URLs are supposed to represent resources. A web app can be a resource, and there are techniques for managing state within those. Hashbangs might be one of these. But when large web properties are converting all their links to articles and other bits of text (tweets/twits/whatever) into these monstrosities, it’s not innovation. It’s a huge mistake that ought to be regretted now and will certainly be regretted in the future.

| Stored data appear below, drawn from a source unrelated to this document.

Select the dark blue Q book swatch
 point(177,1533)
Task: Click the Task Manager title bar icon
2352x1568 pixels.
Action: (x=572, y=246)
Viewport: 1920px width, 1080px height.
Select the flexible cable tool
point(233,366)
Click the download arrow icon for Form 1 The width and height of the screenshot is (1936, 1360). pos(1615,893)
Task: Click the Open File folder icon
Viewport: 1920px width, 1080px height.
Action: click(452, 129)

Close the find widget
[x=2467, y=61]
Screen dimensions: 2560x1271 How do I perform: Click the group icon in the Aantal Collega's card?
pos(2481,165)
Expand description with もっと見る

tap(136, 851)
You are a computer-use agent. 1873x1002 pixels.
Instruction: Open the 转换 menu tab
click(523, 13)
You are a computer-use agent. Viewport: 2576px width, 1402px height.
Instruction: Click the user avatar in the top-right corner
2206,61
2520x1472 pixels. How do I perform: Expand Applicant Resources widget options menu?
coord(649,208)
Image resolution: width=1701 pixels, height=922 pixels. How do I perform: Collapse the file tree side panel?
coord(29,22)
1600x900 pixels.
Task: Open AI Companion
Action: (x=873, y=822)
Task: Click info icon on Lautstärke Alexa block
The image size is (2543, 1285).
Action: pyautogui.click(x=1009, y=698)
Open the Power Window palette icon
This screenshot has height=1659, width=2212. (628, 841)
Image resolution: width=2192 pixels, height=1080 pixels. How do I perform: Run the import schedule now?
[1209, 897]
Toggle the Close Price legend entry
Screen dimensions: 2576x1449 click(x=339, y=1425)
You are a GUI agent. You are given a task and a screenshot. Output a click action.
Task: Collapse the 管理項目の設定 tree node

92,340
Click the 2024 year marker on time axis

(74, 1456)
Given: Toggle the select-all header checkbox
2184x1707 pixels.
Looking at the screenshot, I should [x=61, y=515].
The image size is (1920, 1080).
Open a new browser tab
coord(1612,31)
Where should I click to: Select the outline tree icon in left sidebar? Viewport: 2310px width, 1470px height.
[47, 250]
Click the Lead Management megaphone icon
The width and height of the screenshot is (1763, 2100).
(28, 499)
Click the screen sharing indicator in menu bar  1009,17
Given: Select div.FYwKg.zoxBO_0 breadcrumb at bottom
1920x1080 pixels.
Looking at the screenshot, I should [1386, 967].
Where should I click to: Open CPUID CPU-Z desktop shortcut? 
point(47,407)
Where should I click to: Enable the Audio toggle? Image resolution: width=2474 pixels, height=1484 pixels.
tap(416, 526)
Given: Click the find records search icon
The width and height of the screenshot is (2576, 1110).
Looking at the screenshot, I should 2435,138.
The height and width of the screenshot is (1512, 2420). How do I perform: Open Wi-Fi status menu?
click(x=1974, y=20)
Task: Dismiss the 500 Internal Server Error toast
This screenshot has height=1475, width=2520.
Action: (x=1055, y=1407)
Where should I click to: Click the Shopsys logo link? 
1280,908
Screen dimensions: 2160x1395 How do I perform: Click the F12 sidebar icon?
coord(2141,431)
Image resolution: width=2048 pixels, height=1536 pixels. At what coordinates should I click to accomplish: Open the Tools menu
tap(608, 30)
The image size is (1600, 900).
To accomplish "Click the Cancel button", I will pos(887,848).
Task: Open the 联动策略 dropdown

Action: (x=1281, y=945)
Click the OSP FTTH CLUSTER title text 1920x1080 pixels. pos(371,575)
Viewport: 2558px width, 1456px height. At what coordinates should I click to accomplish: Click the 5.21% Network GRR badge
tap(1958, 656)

Before events took this bad turn, the contract represented by a link was simple: “Here’s a string, send it off to a server and the server will figure out what it identifies and send you back a representation.” Now it’s along the lines of: “Here’s a string, save the hashbang, send the rest to the server, and rely on being able to run the code the server sends you to use the hashbang to generate the representation.” Do I need to explain why this is less robust and flexible? This is what we call “tight coupling” and I thought that anyone with a Computer Science degree ought to have been taught to avoid it.
— Tim Bray
National politics of snoopiness vs corporate ethic of not being evil aren’t directly compatible, and the solution here only works because (let’s face it) Tunisia is not a rising economic force. If you’re selling ads in China, you don’t get to pretend that the Great Firewall of China is a security issue.
The excess capacity story is a myth. It was never a matter of selling excess capacity, actually within 2 months after launch AWS would have already burned through the excess Amazon.com capacity. Amazon Web Services was always considered a business by itself, with the expectation that it could even grow as big as the Amazon.com retail operation.
All I can say, looking back, is that when history takes a look at the lives of Jerry Yang and David Filo, this is what it will probably say: “Two graduate students, intrigued by a growing wealth of material on the Internet, built a huge fucking lobster trap, absorbed as much of human history and creativity as they could, and destroyed all of it.”
I am, frankly, a mixture of disappointed and sad that after Yahoo! shut down Geocities, Briefcase, Content Match, Mash, RSS Advertising, Yahoo! Live, Yahoo! 360, Yahoo! Pets, Yahoo Publisher, Yahoo! Podcasts, Yahoo! Music Store, Yahoo Photos, Yahoo! Design, Yahoo Auctions, Farechase, Yahoo Kickstart, MyWeb, WebJay, Yahoo! Directory France, Yahoo! Directory Spain, Yahoo! Directory Germany, Yahoo! Directory Italy, the enterprise business division, Inktomi, SpotM, Maven Networks, Direct Media Exchange, The All Seeing Eye, Yahoo! Tech, Paid Inclusion, Brickhouse, PayDirect, SearchMonkey, and Yahoo! Go!… there are still people out there going “Well, Yahoo certainly will never shut down Flickr, because _______________” where ______ is the sound of donkeys.